**Work order**
Starting at the line with "Click the CDB row's description dashes" and going on through the line with "Given: Switch chart units to percent", reproduce each line in the records below exactly and nothing more.

Records for the task Start Marker

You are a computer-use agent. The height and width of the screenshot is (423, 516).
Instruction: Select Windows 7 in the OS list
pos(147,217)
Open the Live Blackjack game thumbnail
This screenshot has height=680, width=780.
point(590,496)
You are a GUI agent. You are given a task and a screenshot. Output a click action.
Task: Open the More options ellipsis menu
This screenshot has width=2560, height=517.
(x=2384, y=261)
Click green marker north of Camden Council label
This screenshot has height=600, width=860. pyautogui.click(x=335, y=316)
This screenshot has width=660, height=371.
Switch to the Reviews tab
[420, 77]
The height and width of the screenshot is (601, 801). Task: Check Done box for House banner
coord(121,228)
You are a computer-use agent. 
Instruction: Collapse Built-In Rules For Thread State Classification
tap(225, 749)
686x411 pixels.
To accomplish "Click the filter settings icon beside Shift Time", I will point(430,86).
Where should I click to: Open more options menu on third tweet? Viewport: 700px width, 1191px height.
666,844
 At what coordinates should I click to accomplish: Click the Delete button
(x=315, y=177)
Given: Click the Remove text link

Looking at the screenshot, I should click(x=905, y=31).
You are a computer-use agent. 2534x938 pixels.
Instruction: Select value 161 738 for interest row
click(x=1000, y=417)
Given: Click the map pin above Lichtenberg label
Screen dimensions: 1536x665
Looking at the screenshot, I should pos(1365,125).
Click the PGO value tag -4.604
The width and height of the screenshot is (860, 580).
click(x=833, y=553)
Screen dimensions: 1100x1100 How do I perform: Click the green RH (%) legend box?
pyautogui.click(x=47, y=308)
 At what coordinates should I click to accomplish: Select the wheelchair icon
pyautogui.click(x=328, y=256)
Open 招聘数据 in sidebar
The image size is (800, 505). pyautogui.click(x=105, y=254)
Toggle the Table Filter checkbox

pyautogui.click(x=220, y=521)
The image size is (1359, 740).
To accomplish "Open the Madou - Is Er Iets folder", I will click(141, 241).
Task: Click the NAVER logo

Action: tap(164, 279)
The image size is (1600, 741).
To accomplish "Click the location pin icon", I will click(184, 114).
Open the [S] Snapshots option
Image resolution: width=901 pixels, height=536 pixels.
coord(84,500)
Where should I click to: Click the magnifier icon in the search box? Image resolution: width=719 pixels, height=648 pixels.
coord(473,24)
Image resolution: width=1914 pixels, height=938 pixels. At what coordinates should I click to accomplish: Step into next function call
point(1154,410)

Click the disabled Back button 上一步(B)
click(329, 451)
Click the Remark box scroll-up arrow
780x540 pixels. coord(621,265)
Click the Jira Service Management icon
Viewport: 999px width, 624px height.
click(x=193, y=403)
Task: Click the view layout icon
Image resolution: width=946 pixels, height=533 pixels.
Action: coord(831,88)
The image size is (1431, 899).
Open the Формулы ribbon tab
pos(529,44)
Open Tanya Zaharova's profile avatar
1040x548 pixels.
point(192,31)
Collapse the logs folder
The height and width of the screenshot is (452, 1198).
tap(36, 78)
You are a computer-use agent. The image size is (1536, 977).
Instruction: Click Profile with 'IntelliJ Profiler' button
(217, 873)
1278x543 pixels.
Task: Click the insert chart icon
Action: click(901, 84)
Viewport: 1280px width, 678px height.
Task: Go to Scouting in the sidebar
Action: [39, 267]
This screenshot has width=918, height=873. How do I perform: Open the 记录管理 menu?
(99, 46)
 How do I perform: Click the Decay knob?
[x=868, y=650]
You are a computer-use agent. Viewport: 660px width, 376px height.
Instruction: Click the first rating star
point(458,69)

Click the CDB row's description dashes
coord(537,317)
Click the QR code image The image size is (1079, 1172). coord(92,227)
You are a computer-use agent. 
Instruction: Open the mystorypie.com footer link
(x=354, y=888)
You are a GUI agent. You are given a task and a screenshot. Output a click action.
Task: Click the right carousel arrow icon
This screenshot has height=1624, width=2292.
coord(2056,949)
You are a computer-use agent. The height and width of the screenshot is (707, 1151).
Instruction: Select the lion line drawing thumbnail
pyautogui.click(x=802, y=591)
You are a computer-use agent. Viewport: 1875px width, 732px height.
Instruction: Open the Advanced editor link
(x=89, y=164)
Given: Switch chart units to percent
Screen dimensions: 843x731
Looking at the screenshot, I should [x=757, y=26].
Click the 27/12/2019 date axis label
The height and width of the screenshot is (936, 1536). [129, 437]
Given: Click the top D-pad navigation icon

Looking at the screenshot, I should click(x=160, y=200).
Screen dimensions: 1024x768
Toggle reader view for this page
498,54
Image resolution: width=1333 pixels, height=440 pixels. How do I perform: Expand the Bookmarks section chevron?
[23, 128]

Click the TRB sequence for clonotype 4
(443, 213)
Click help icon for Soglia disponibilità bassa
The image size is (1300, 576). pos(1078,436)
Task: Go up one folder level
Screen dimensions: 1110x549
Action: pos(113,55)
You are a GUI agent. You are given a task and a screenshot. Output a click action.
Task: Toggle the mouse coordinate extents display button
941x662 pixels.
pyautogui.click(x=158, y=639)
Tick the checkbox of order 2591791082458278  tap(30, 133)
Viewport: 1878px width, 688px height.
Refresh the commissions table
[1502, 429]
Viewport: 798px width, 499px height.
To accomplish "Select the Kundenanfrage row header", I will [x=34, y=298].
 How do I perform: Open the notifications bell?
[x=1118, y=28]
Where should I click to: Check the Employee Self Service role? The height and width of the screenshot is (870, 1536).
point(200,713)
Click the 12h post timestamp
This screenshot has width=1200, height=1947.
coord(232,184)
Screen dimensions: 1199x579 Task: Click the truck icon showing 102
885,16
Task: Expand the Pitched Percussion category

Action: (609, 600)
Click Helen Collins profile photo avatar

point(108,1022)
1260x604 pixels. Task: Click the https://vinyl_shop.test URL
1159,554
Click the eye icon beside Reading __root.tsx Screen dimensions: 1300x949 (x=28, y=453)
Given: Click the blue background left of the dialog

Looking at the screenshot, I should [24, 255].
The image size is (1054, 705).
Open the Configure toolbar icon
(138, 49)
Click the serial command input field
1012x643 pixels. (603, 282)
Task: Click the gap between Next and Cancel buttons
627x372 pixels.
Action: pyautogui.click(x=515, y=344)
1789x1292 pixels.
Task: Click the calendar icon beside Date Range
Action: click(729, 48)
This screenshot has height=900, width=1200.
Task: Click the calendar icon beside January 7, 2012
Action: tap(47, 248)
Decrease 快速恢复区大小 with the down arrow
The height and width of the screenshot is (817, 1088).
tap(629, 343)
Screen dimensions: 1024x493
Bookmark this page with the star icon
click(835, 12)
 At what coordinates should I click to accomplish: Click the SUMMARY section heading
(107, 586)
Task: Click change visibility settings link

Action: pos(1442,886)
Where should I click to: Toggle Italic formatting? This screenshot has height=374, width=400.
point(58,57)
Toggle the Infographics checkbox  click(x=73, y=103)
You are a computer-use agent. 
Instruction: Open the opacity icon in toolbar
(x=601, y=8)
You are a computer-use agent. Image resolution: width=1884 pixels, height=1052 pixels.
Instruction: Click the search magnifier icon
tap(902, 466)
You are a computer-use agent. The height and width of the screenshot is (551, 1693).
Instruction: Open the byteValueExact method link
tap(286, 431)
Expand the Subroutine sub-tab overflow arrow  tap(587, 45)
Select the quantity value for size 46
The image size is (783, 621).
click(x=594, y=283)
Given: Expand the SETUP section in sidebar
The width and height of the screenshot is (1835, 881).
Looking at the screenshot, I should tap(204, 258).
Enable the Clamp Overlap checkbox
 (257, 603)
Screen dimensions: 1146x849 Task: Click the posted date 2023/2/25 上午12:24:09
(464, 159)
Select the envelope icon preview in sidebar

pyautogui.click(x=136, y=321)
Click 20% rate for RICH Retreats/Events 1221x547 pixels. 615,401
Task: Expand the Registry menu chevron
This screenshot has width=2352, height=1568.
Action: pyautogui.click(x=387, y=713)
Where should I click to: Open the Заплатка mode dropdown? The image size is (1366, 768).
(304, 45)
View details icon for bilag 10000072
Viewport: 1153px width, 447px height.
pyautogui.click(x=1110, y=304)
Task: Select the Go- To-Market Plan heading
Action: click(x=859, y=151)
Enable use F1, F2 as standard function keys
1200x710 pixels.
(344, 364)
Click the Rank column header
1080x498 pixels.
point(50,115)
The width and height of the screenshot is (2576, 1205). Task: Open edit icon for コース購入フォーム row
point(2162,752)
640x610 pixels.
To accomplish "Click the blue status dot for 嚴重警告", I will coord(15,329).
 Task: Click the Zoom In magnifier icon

Records for the task End Marker

**Result**
Click the CDB row's description dashes
coord(537,317)
Click the QR code image The image size is (1079, 1172). coord(92,227)
You are a computer-use agent. 
Instruction: Open the mystorypie.com footer link
(x=354, y=888)
You are a GUI agent. You are given a task and a screenshot. Output a click action.
Task: Click the right carousel arrow icon
This screenshot has height=1624, width=2292.
coord(2056,949)
You are a computer-use agent. The height and width of the screenshot is (707, 1151).
Instruction: Select the lion line drawing thumbnail
pyautogui.click(x=802, y=591)
You are a computer-use agent. Viewport: 1875px width, 732px height.
Instruction: Open the Advanced editor link
(x=89, y=164)
Given: Switch chart units to percent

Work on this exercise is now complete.